Members of Hillary Clinton’s 2016 U.S. presidential campaign opened malicious links likely sent by Russian military intelligence dozens of times prior to her defeat last fall, new research reveals.
Russia’s military intelligence agency, GRU, targeted at least 109 Clinton campaign staffers during a month-long hacking spree waged prior to last year’s presidential election, in addition to Mrs. Clinton’s own personal email account, Dr. Thomas Rid, a King’s College professor who investigated the campaign, said Thursday.
Hackers sent Clinton staffers 214 individual phishing emails between March 10 and April 7, 2016, each containing a link leading to a different bogus log-in page designed to trick recipients into unwittingly surrendering their account credentials, according to Mr. Rid.
Targeted Clinton staffers clicked those malicious links a total of 36 times, he added, subsequently resulting in the breach of no fewer than four separate campaign-related accounts.
While an array of hacks targeted the Democratic Party unfolded during the run-up to last year’s race, the Clinton campaign previously said its internal systems were not compromised ahead of the 2016 presidential election, Motherboard reported Thursday. A former Clinton campaign spokesperson declined to speak of Mr. Rid’s findings, and the Clinton Foundation did not immediately respond to requests for comment, the website reported.

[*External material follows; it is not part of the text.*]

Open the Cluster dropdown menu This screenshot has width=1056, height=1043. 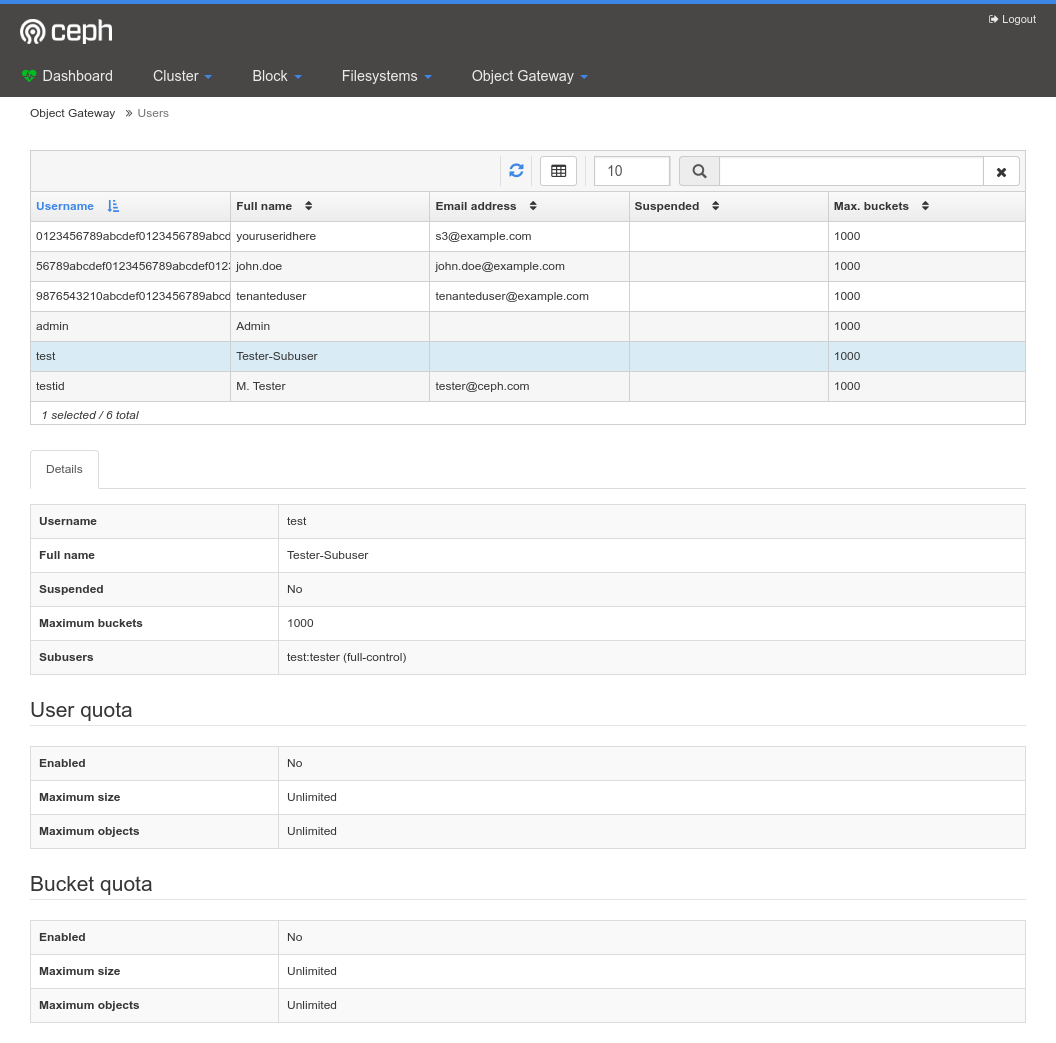click(x=181, y=76)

Mr. Rid presented his research while testifying at a Senate Intelligence Committee hearing Thursday alongside cybersecurity professional Kevin Mandia and retired Army Gen. Keith Alexander, the former head of the National Security Agency and the U.S. Cyber Command. When pressed by lawmakers, all three witnesses said they believed Russia was responsible for interfering in last year’s White House race, echoing the official conclusion of the U.S. intelligence community.
Mr. Rid’s findings stem from reviewing thousands of malicious links sent by the same group of hackers prior to the 2016 U.S. presidential race. The hackers used Bit.ly, a third-party link-shortening service, to abbreviate malicious links sent in spear-phishing emails to targets, as previously reported. They failed to set their Bit.ly account as private, however, in turn exposing the entirety of their activity.
Upon further review, Mr. Rid concluded that a total of 19,315 malicious links were sent to 6,730 different targets between March 2015 and May 2016, including at least 14 separate attempts last spring at compromising Jake Sullivan, a former senior policy advisor for Mrs. Clinton’s campaign. There were also two attempts made on Mrs. Clinton’s own personal email account.
While Mrs. Clinton doesn’t appear to have fallen for the hackers’ ruse, others weren’t so lucky. In addition to the handful of Clinton staffers compromised by hackers, three individuals associated with the Democratic National Committee were tricked into coughing up their log-in credentials on the same day last April upon receiving custom phishing links, according to Mr. Rid.
“Less than two weeks later, on 19 April, the front website DCLeaks.com was registered as a leak outlet for hacked files,” he testified. “The overlap between individuals hacked by GRU and leaked by ’DC Leaks’ aligns nearly perfectly: out of 13 named leak victims, 11 the available forensic evidence identifies 12 as targeted by GRU, with a spike of activity in late March 2016.”
Roughly 16 percent of the 6,730 individuals targeted in the hacking campaign clicked on the phishing links, Mr. Rid said. Of those, approximately 470 accidentally handed over the passwords to their accounts, amounting to about a 2 percent success rate overall.
Russian President Vladimir Putin has repeatedly denied ordering a hacking to interfere in last year’s White House race, notwithstanding a growing mound of digital evidence linking his government to intrusion suffered by the DNC and Mrs. Clinton’s former campaign manager, John Podesta, among others.
“All those things are fictional, illusory and provocations, lies,” Mr. Putin said of the hacking allegations Thursday. “All these are used for domestic American political agendas. The anti-Russian card is played by different political forces inside the United States to trade on that and consolidate their positions inside.”